[Material provided Boundary: Start]

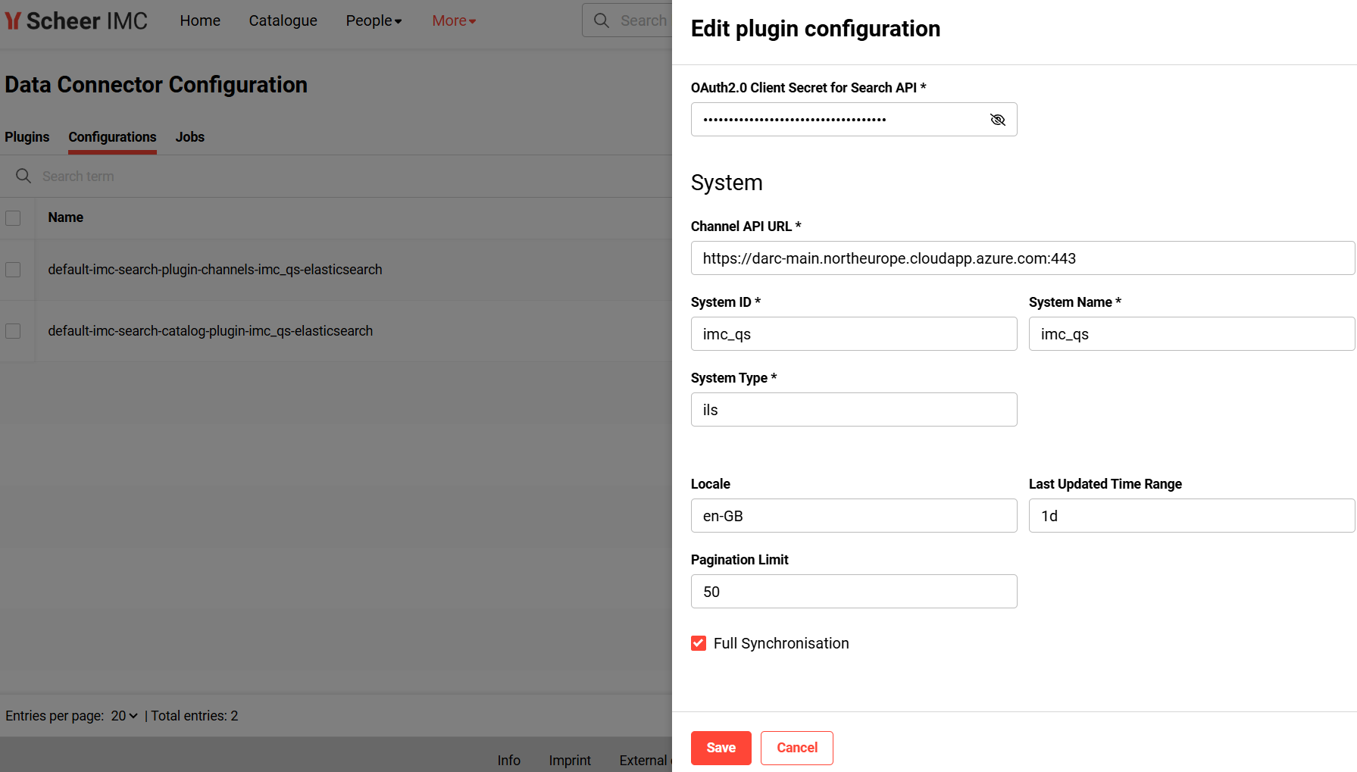Open the entries per page dropdown

pos(124,716)
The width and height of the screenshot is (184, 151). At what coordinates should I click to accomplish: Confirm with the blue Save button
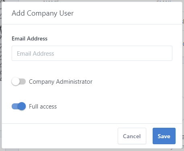click(x=164, y=136)
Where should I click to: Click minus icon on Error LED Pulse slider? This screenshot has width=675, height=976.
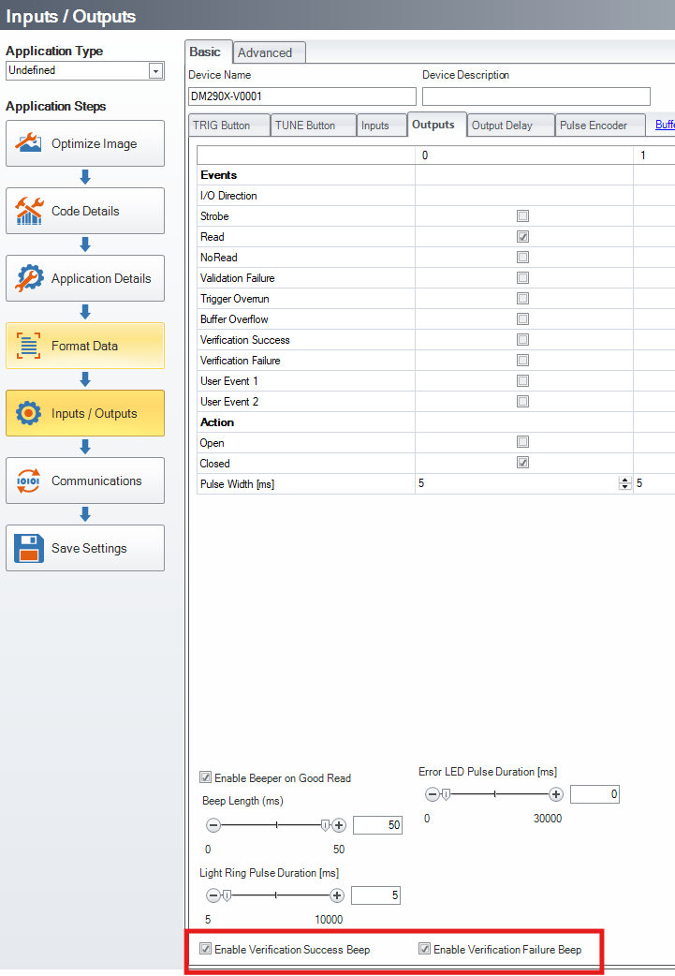(x=432, y=794)
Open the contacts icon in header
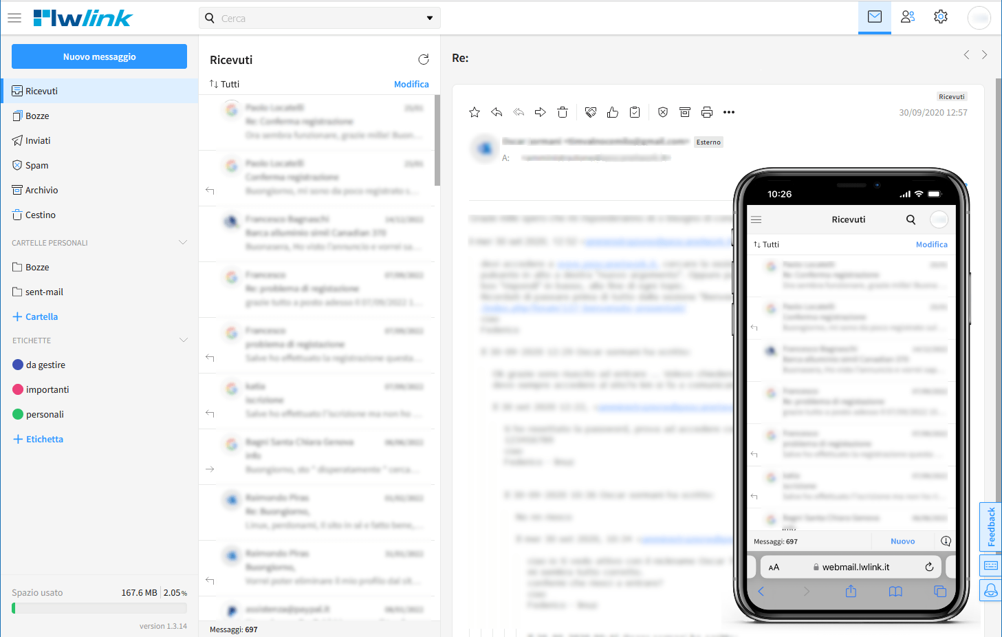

[Material provided Boundary: End]

> [Work instructions]
Start with the line that holds "The width and" and retype each line through the last one in the data, exactly and without pictures.

> [Expected output]
The width and height of the screenshot is (184, 151). At what coordinates should I click to accomplish: Confirm with the blue Save button
click(x=164, y=136)
Where should I click to: Click minus icon on Error LED Pulse slider? This screenshot has width=675, height=976.
(x=432, y=794)
Open the contacts icon in header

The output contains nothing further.